- _Required work_
Every line of the data must be set down exactly as shown.
════════
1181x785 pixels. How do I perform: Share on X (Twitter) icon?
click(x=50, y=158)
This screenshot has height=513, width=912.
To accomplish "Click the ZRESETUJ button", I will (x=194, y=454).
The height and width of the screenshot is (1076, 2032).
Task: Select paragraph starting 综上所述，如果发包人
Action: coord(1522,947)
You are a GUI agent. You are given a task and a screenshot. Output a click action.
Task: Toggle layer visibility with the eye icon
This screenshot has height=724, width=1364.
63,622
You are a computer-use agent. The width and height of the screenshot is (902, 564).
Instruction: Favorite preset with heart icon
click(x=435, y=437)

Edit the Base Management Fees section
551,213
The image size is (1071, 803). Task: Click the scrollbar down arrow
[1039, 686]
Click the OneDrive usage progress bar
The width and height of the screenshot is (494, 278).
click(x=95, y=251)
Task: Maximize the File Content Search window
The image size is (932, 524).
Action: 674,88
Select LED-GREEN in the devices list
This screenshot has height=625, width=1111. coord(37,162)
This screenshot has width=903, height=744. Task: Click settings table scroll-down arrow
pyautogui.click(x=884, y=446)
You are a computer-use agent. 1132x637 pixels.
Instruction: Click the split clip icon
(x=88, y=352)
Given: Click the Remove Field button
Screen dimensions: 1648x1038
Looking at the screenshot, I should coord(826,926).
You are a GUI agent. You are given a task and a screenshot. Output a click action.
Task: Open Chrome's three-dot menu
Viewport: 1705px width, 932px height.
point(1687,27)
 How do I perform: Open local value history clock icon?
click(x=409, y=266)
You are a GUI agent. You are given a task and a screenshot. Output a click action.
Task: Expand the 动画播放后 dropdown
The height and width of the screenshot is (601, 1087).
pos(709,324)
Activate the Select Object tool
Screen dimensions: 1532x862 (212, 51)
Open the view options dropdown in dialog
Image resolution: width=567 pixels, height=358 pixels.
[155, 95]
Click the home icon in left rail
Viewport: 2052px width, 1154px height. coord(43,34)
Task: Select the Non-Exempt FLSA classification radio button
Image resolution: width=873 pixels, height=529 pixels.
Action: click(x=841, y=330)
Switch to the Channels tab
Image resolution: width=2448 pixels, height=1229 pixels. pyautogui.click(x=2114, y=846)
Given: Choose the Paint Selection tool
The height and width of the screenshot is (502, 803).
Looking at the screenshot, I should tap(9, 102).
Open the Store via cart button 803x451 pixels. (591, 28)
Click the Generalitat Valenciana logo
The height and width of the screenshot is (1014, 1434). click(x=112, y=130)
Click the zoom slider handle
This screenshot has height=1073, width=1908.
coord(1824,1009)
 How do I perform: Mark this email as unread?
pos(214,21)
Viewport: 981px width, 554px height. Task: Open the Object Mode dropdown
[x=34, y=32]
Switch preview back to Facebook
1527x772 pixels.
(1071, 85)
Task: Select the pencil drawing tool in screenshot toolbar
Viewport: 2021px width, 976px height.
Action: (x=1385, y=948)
════════
- _The completed task_
1181x785 pixels. How do I perform: Share on X (Twitter) icon?
click(x=50, y=158)
This screenshot has height=513, width=912.
To accomplish "Click the ZRESETUJ button", I will (x=194, y=454).
The height and width of the screenshot is (1076, 2032).
Task: Select paragraph starting 综上所述，如果发包人
Action: coord(1522,947)
You are a GUI agent. You are given a task and a screenshot. Output a click action.
Task: Toggle layer visibility with the eye icon
This screenshot has height=724, width=1364.
63,622
You are a computer-use agent. The width and height of the screenshot is (902, 564).
Instruction: Favorite preset with heart icon
click(x=435, y=437)

Edit the Base Management Fees section
551,213
The image size is (1071, 803). Task: Click the scrollbar down arrow
[1039, 686]
Click the OneDrive usage progress bar
The width and height of the screenshot is (494, 278).
click(x=95, y=251)
Task: Maximize the File Content Search window
The image size is (932, 524).
Action: 674,88
Select LED-GREEN in the devices list
This screenshot has height=625, width=1111. coord(37,162)
This screenshot has width=903, height=744. Task: Click settings table scroll-down arrow
pyautogui.click(x=884, y=446)
You are a computer-use agent. 1132x637 pixels.
Instruction: Click the split clip icon
(x=88, y=352)
Given: Click the Remove Field button
Screen dimensions: 1648x1038
Looking at the screenshot, I should coord(826,926).
You are a GUI agent. You are given a task and a screenshot. Output a click action.
Task: Open Chrome's three-dot menu
Viewport: 1705px width, 932px height.
point(1687,27)
 How do I perform: Open local value history clock icon?
click(x=409, y=266)
You are a GUI agent. You are given a task and a screenshot. Output a click action.
Task: Expand the 动画播放后 dropdown
The height and width of the screenshot is (601, 1087).
pos(709,324)
Activate the Select Object tool
Screen dimensions: 1532x862 (212, 51)
Open the view options dropdown in dialog
Image resolution: width=567 pixels, height=358 pixels.
[155, 95]
Click the home icon in left rail
Viewport: 2052px width, 1154px height. coord(43,34)
Task: Select the Non-Exempt FLSA classification radio button
Image resolution: width=873 pixels, height=529 pixels.
Action: click(x=841, y=330)
Switch to the Channels tab
Image resolution: width=2448 pixels, height=1229 pixels. pyautogui.click(x=2114, y=846)
Given: Choose the Paint Selection tool
The height and width of the screenshot is (502, 803).
Looking at the screenshot, I should tap(9, 102).
Open the Store via cart button 803x451 pixels. (591, 28)
Click the Generalitat Valenciana logo
The height and width of the screenshot is (1014, 1434). click(x=112, y=130)
Click the zoom slider handle
This screenshot has height=1073, width=1908.
coord(1824,1009)
 How do I perform: Mark this email as unread?
pos(214,21)
Viewport: 981px width, 554px height. Task: Open the Object Mode dropdown
[x=34, y=32]
Switch preview back to Facebook
1527x772 pixels.
(1071, 85)
Task: Select the pencil drawing tool in screenshot toolbar
Viewport: 2021px width, 976px height.
Action: (x=1385, y=948)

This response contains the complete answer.